8.1 Typical use cases for the TameMyCerts policy module

8.1.1 How TameMyCerts can secure mobile device deployments with Microsoft Intune and similar MDM systems

Enterprise use Mobile Device Management (MDM) products to provision and manage their mobile devices like smartphones, tablet computers or even entire desktop computers, over-the-air (OTA).

Common MDM products include:

All these systems follow a similar concept: They act as an intermediary between the managed device, the coprorate directory service, and the certification authority. All of them provide some kind connector to submit certificate requests to a Microsoft AD CS certification authority.

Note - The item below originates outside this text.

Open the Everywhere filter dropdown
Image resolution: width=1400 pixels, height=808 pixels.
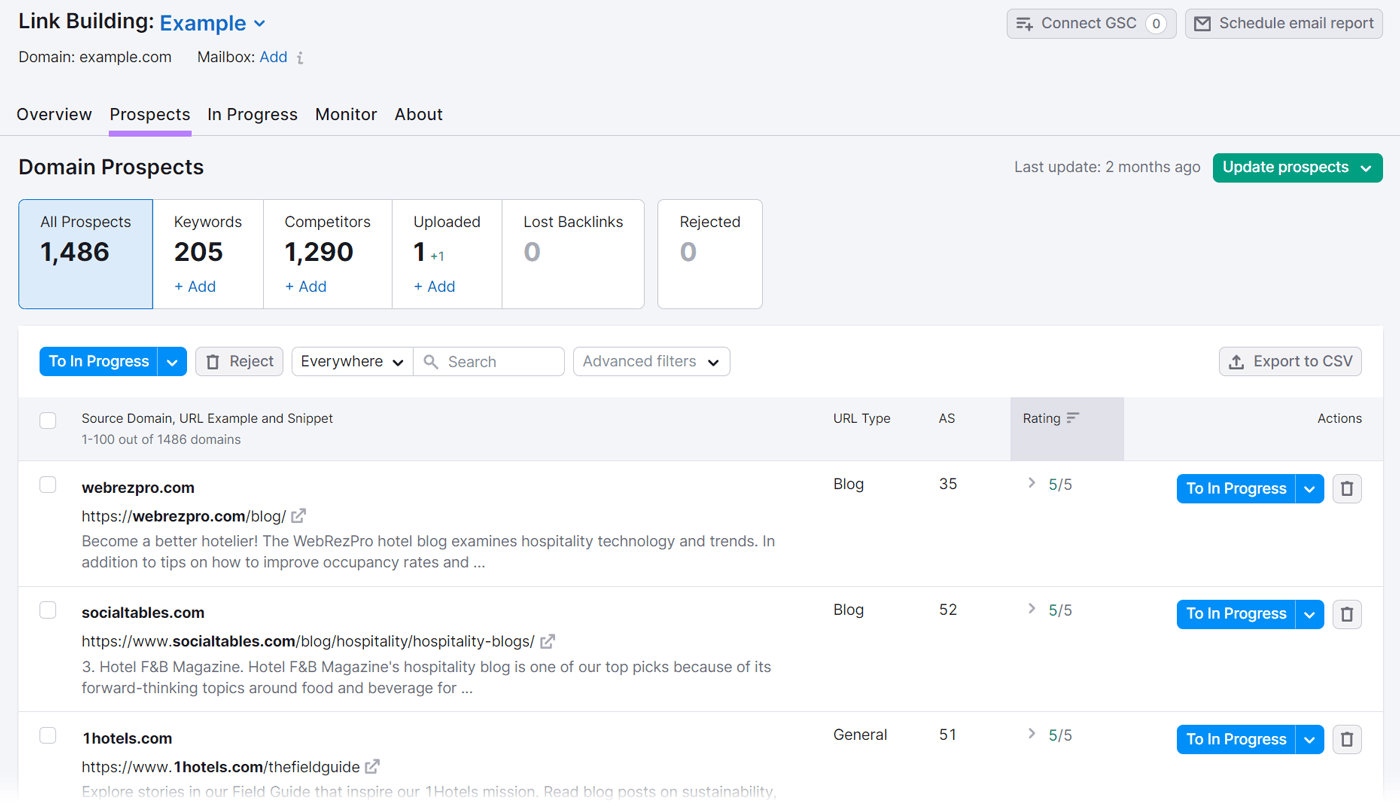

Microsoft Intune uses the Network Device Enrollment Service (NDES) (https://learn.microsoft.com/en-us/windows-server/identity/ad-cs/network-device-enrollment-service-overview) role as a connector between Intune and the certification authority. NDES, like the certificaton authority, allows for custom-developed policy modules. Microsoft provides a policy module for NDES in combination with Intune, therefore it is not possible to add another policy module to an Intune-enabled NDES instance. However, TameMyCerts, as it resides on the CA, can coexist perfectly well with an Intune-enabled NDES instance, including the Intune policy module there.

All MDM systems require the certificate template to be configured as an offline certificate template. This means that the certification authority must accept any identity contained in a certificate request. Furthermore, all certificate requests are submitted to the certification authority using a single service account. If this account is compromised or otherwise abused, if the MDM system is misconfigured or has a software flaw, the certification authority will issue virtually any possible identity, including those of the CEO or highly privileged system accounts and administrators, which can lead to a variety of security disasters.

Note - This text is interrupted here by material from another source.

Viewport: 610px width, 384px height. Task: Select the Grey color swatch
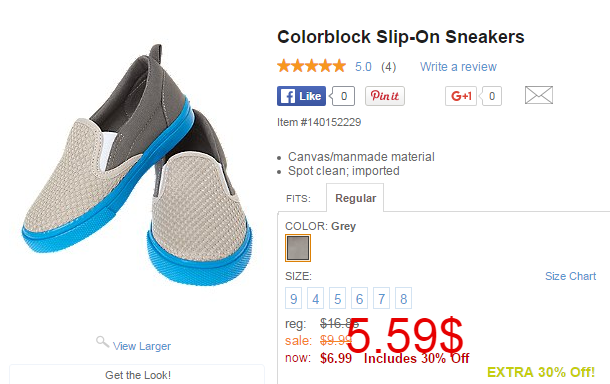pos(298,248)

TameMyCerts can restrict the requested certificate content to precisely-defined certificate fields as well as apply syntax rules to these. In addition, TameMyCerts is able to map requested identities back to their underlying Active Directory objects and can decide whether a certificate shall be issued based on enablement status, group memberships and other criteria.

Denying certificate requests for members of forbidden groups with TameMyCerts

8.1.2 How TameMyCerts can help establish digital signature processes in the enterprise

Many enterprises nowadays want to establish paperless processes to ease and speed up internal approval and signature processes. This has become even more important in the times of employees predominantly working remotely. Whilst Microsoft AD CS is capable of automating certificate issuance processes, its possibilities to influence the certificate content are limited.

TameMyCerts allows to define advanced rules to build the Subject Distinguished names or Subject Alternative Names with either statically defined values, or by pulling the necessary data from Active Directory. This drastically extends the possibilities of certificate Autoenrollment in the Windows ecosystem.